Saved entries
---------------

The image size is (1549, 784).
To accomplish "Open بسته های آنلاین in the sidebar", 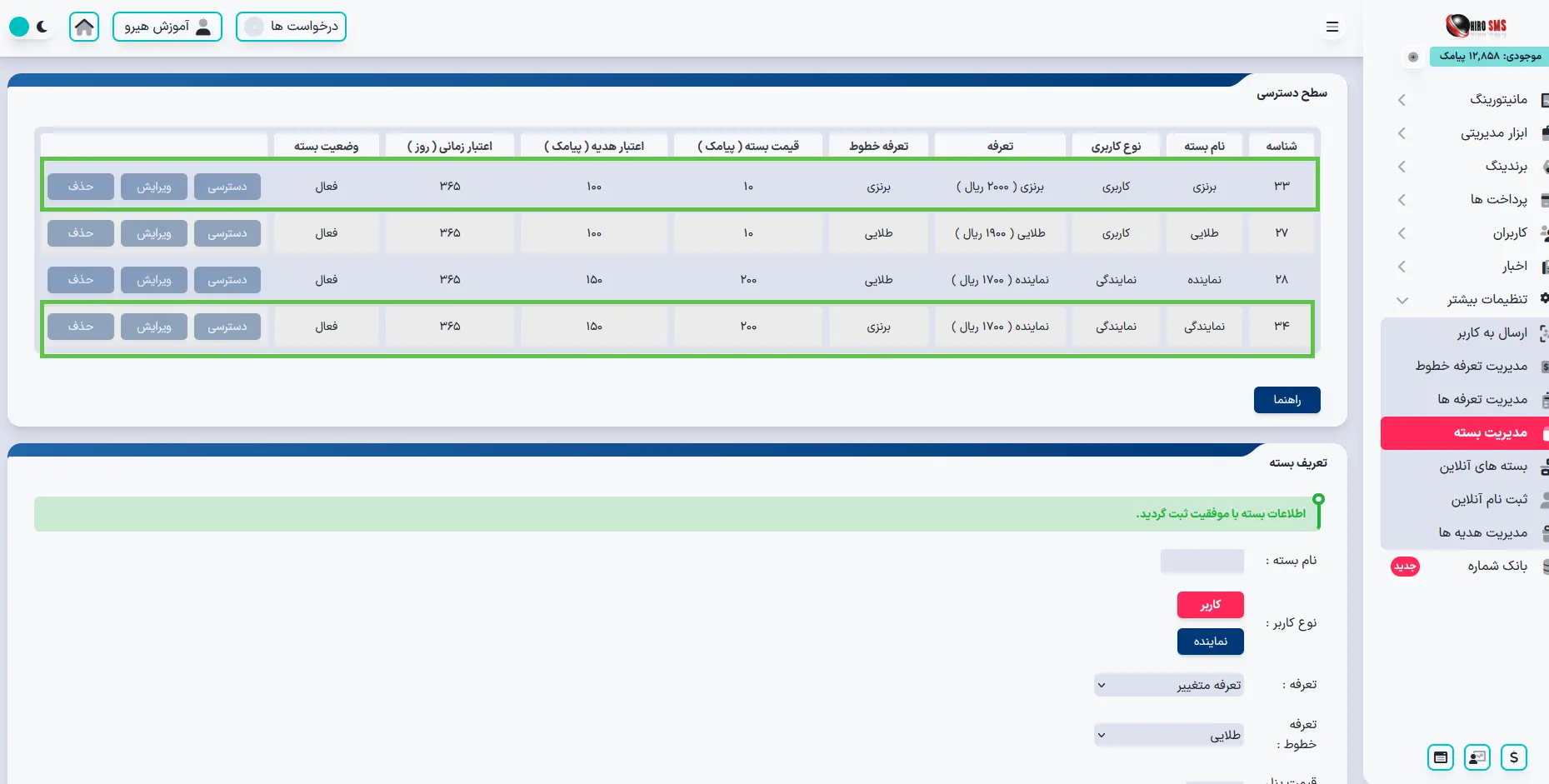I will [1482, 466].
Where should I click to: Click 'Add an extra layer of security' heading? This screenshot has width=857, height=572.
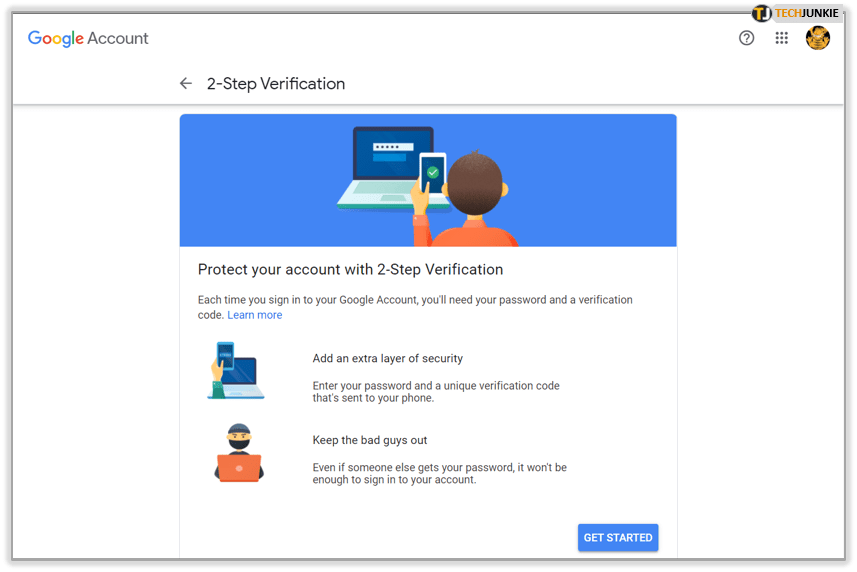click(387, 358)
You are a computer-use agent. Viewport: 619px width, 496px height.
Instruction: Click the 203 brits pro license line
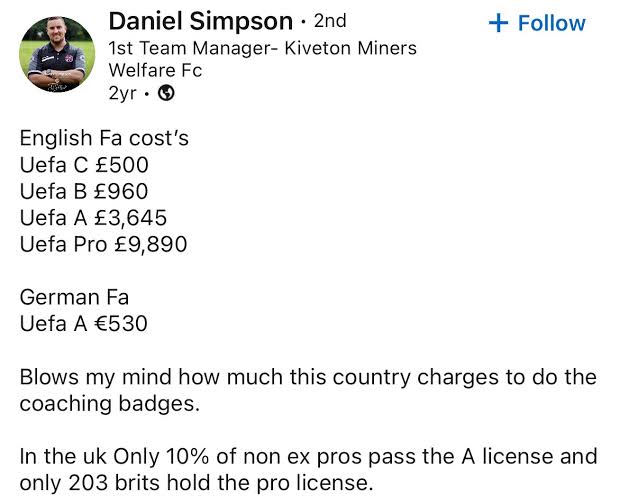196,483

---------------

**DIRECTIONS**: All that is required is the lines from the line containing "You are a computer-use" through the end of the records above, copied exactly, and none of the pictures.

**EXERCISE SOLUTION**:
You are a computer-use agent. Viewport: 619px width, 496px height.
Instruction: Click the 203 brits pro license line
196,483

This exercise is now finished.